Are You Talking to Your Kids Enough?

I recently stumbled upon this article in the NY Times: From Birth: Engage Your Child With Talk by Jane Brody, who writes that she sees too many moms talking on their cell phones rather than engaging in conversation with their kids. When she saw someone talking to a child she was surprised. Because apparently, where she’s from that’s not too common.

Honestly, I’m surprised that we even have to talk (no pun intended) about this. Are some of us really not talking with our children often enough? Are we not saying, Let’s go to the park! or Please put on your shoes before we go to grandmas house or Are you hungry? Do you want milk?

Don’t we talk to our kids without even really meaning to? Isn’t talking as a form of communication a natural process? We don’t really have to think about talking to our kids. We just do. Talking is a normal part of your day as is communicating with your spouse, your dog, your neighbor, or your kids.

Let this be a reminder to all of us that communication is so important.

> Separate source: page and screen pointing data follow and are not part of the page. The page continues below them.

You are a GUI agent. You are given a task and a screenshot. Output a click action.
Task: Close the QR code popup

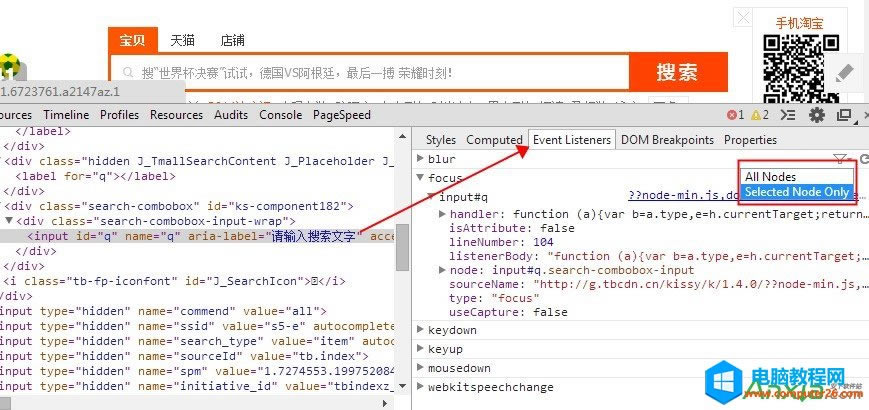pos(743,17)
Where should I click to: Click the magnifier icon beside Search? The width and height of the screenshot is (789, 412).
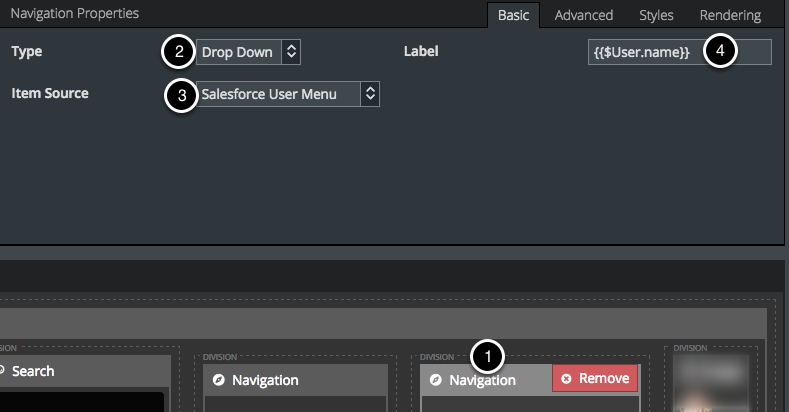tap(3, 371)
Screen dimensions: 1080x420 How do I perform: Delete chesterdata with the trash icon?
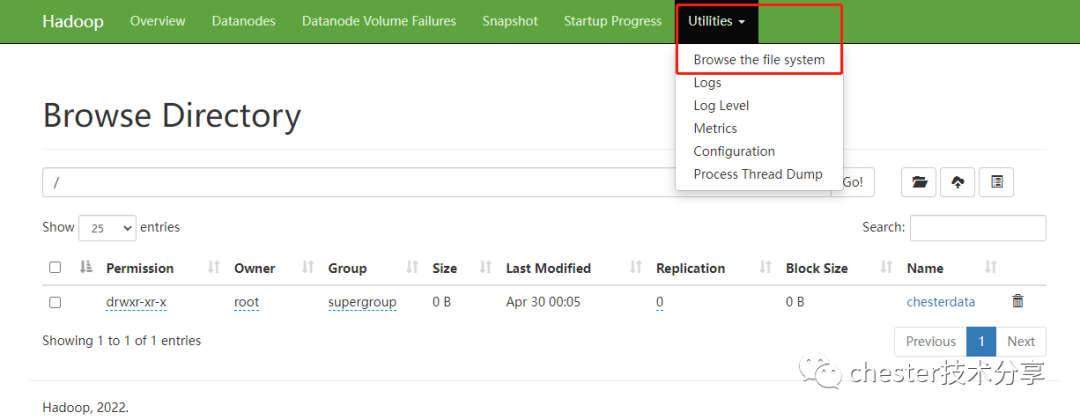pos(1017,301)
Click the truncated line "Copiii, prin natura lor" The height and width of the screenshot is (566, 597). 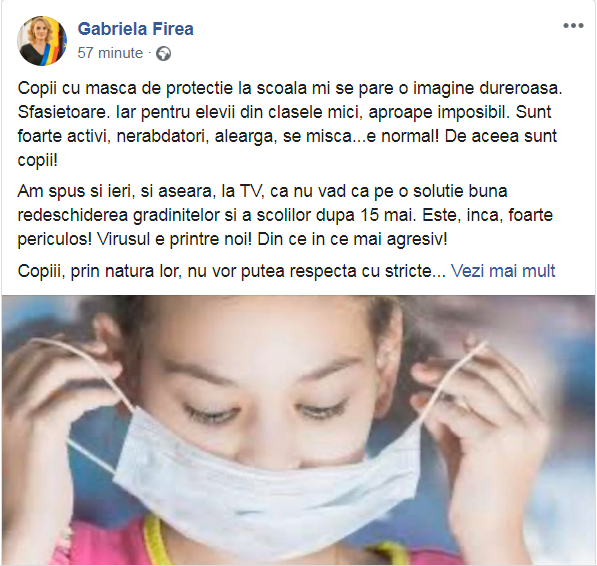(231, 271)

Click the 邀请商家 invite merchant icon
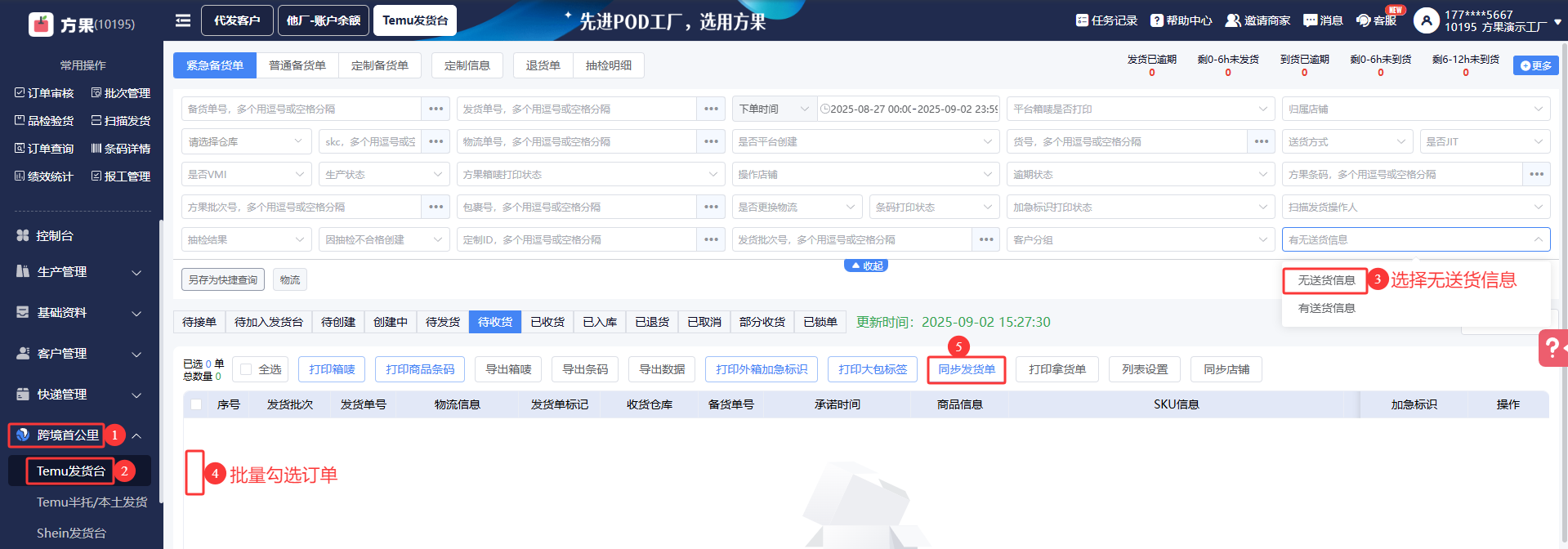click(x=1232, y=20)
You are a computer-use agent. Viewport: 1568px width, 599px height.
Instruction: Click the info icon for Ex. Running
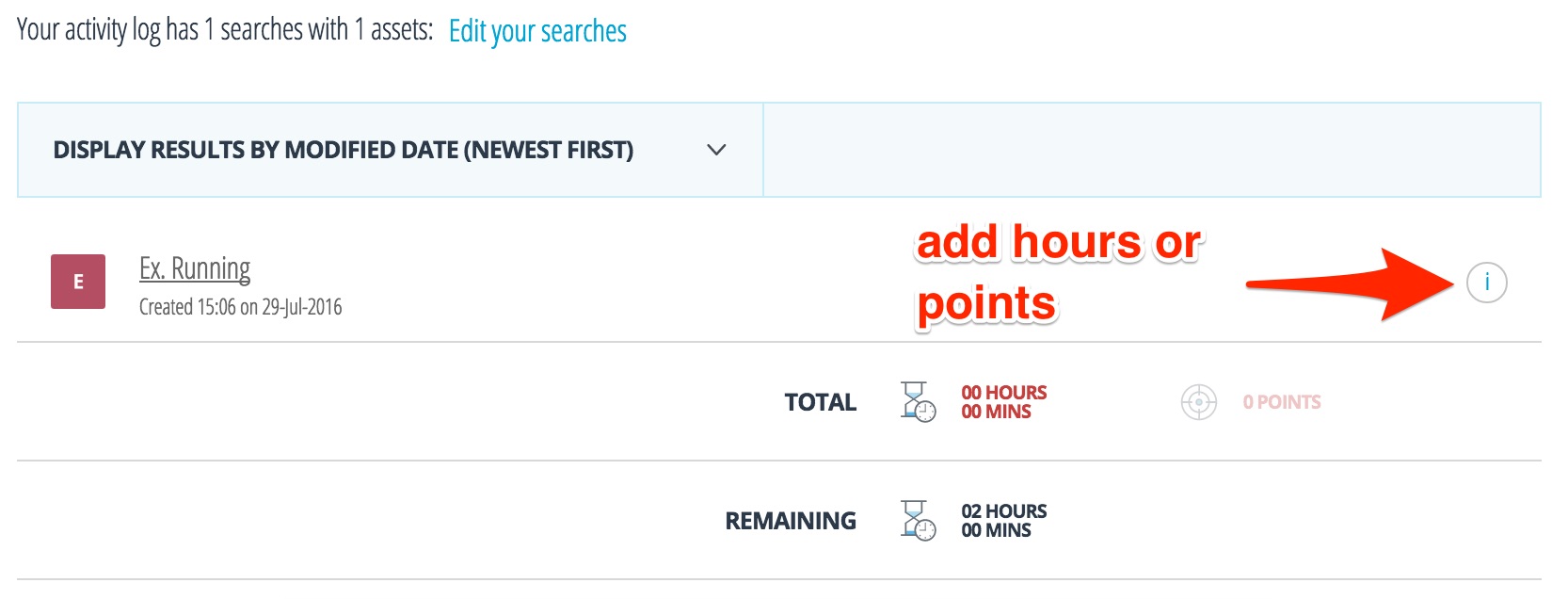(1486, 283)
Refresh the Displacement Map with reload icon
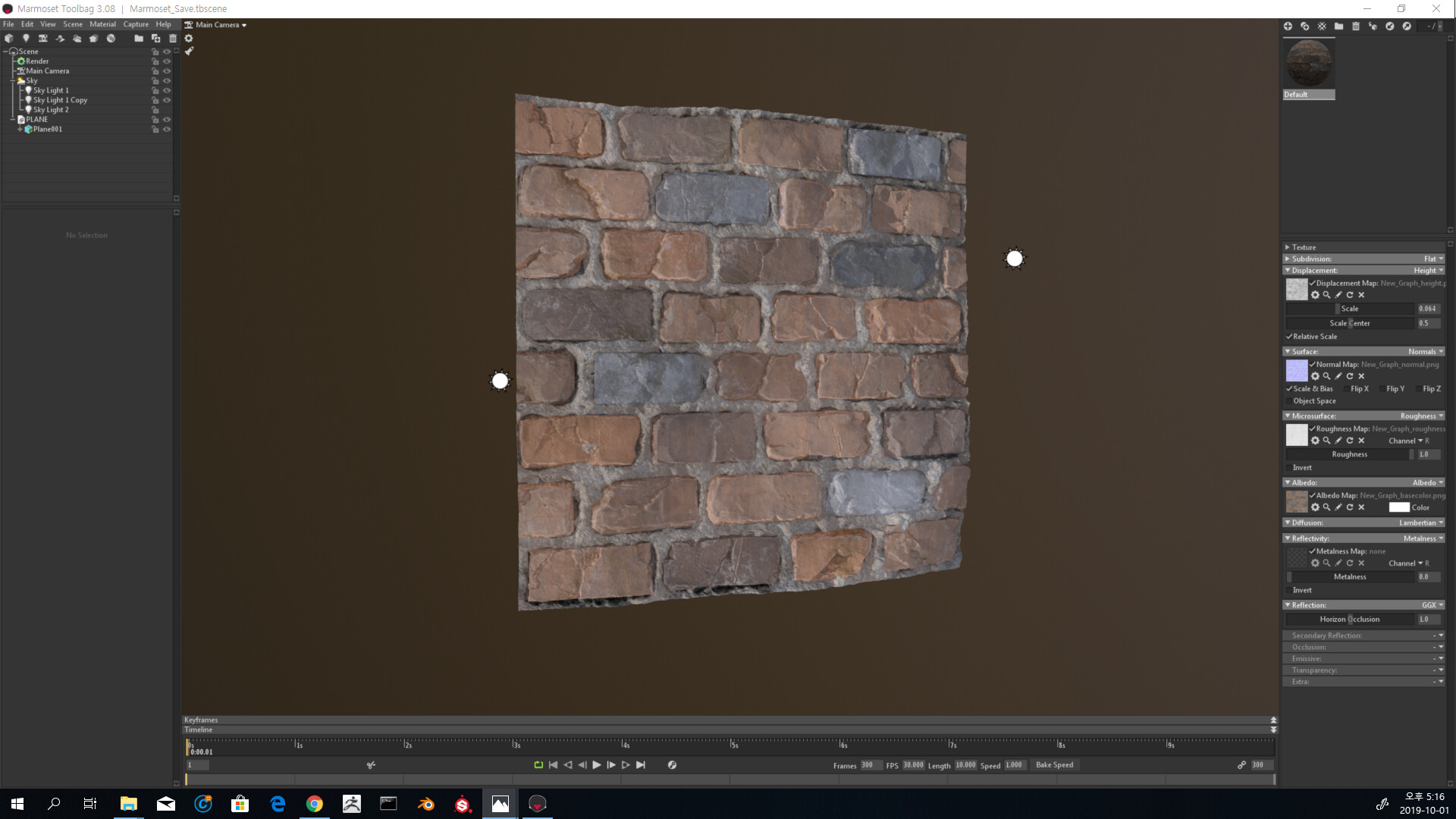The image size is (1456, 819). (x=1350, y=295)
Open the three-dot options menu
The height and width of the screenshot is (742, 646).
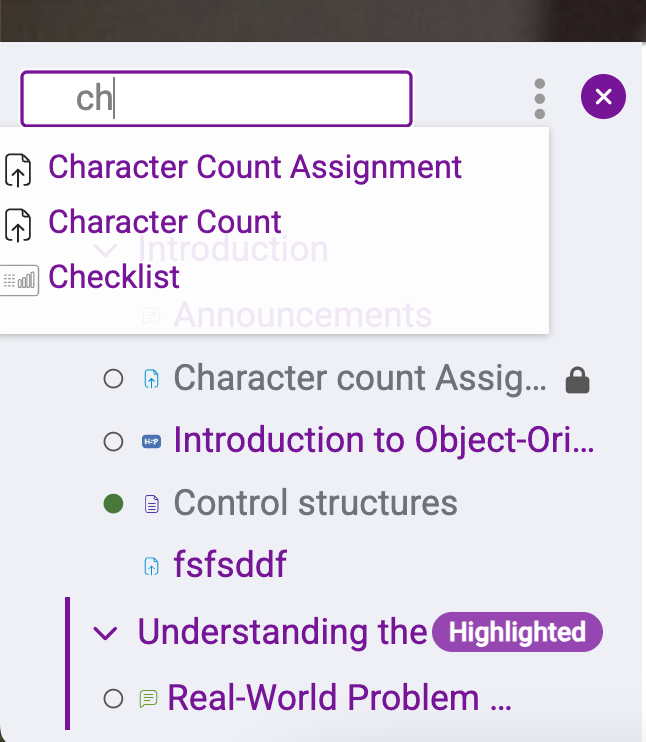point(540,98)
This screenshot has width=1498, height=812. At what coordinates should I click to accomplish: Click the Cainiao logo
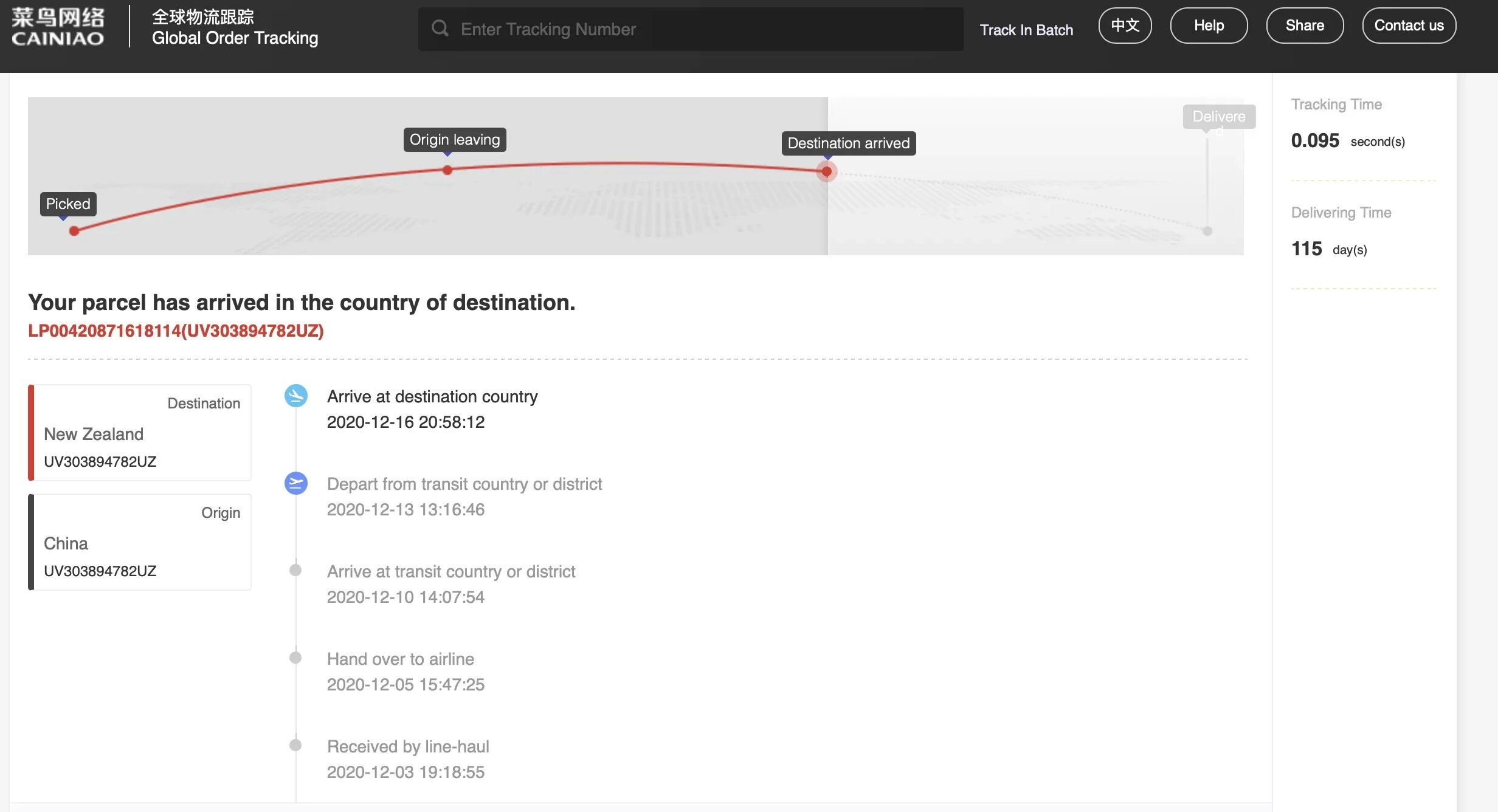[58, 27]
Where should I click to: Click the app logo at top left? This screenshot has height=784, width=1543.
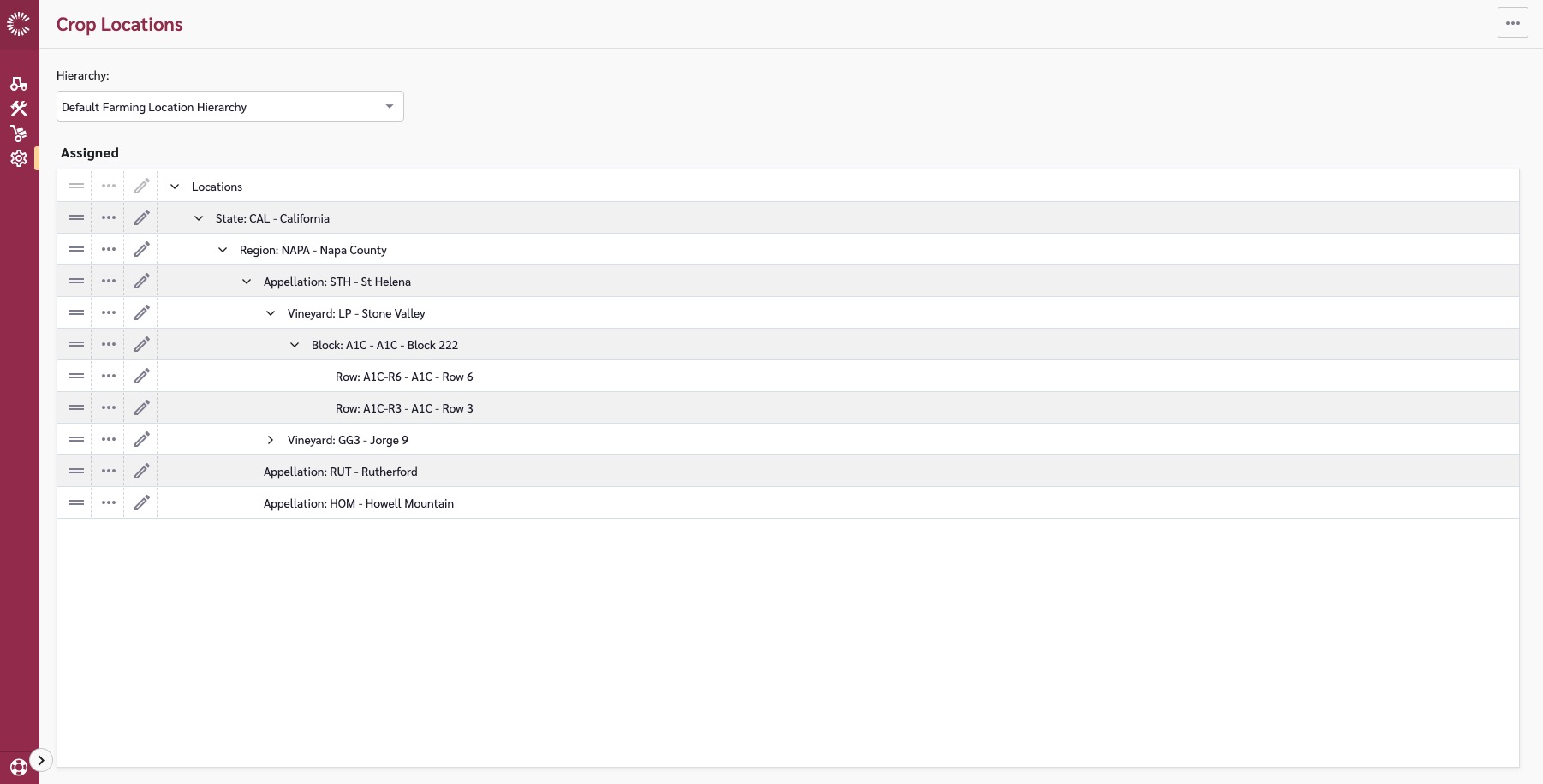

“Communication begins as soon as a baby is born. The way you touch, hold, look at and talk to babies help them learn your language, and the different ways babies cry help you learn their language — “I’m wet,” “I’m hungry,” “I’m tired,” “I hurt,” “I’m overwhelmed” and so forth.
Talk to your baby whenever you have the chance,” the American Medical Association advises parents. “Even though he doesn’t understand what you’re saying, your calm, reassuring voice is what he needs to feel safe. Always respond to your newborn’s cries — he cannot be spoiled with too much attention.”

I notice that when I’m wearing my son in a carrier of some sort, I end up talking with him more than if we were in the stroller. This happens simply because he’s closer to me and engaging in a conversation is easier. I feel like we talk quite a bit throughout our day as well. I’m naturally a talkative person, so I find it easy to talk with him. Am I talking to him enough?
What do you think? Are you talking to your kids enough?

Published by Samantha Mellen

Certified personal trainer & health coach helping women transform their lives through fitness, abundant mindset coaching and internal peace. Mom of two boys, living life in Alaska.

12 thoughts on “Are You Talking to Your Kids Enough?

  1. I sure hope so! I always make time to talk to my son about everything and anything. I have been doing so since he was a baby, so now at 2.5 years its good to be able to hold an actual conversation.

    ♥ Deanna | Mommygaga.com

  2. I love talking to my daughter. I look at what she's looking at and talk to her about it. When we're out in the grocery store and I'm wearing her in my Mei Tai, it's almost non stop. : ) I must look goofy. “Oh yes, aren't those pretty apples? Mama's going to buy some. Mmm, is this a good one? Let's get five. One, two, three, four, five.” I must look a bit crazy. She definitely isn't talking back yet. I should probably do more of that at home. But I talk to her whenever I carry her, or sing. There's nothing like my baby for making me want to turn all of my communication into music. Probably because she likes it so much!

  3. I talk to Josiah all the time. I have to say though… I think sometimes these articles put undue pressure on parents. I work so hard to make sure I'm talking to Josiah and the fact that he isn't talking yet makes me feel like a failure. I do everything “they” say you should but it's not working! Lol.

  4. One of my friends said to me when my son was born that having a baby is an excuse to talk to yourself in public without looking too crazy. That's pretty much what I've always done with my son, instead of talking to myself I just directed my dialogue at him instead.

    He was always a bit slow with speech, mostly because he was a preemie. But now he's 2 we're really noticing an explosion in language!

  5. I'm glad to know I'm not the only one narrating my way through the grocery store, with a baby strapped to me!

    Actually, some of the best advice I've gotten from my doula / LLL leader (who has given me a lot of damn good advice) was when Peeper was just a few days old, still in the hospital, not nursing yet, and not doing so great with finger-feeding, either.

    She told me to talk to her, as if she could understand, and explain to her what was going on, and why all these things (bililights, heel sticks, etc) were happening to her, and tell her what I needed her to do, so we could all go home.

    She had a lot of medical issues in the beginning, including a heart defect that was repaired surgically at 4.5 months, and I've always explained to her what was happening and why.

    I don't know if it made any difference to Peeper, but it sure helped me.

    Now, at a year old, it's amazing how much of what we say to her she seems to understand, and she's starting to sign, which is just amazing.

  6. A couple years ago when my niece was small, I read somewhere (or heard online or on the radio) that you should say 3,000 words a day to your children. My sister balked…saying that she'd have to talk to her nonstop in order to do that…but really just CHATTING with her & telling your baby about what your doing in your day is A LOT of words!

  7. I can not imagine not talking to my kids. From the moment they were born it seems I was talking to them. I remember when I had E and I was walking down the hall at the hospital I never heard one mom talking to her baby. Looking in the rooms the baby in the bassinet and mom on the bed – silence in the room. That seemed so odd to me. Now my kids are 11, 9 and 19 months and they all talk and talk and talk some more.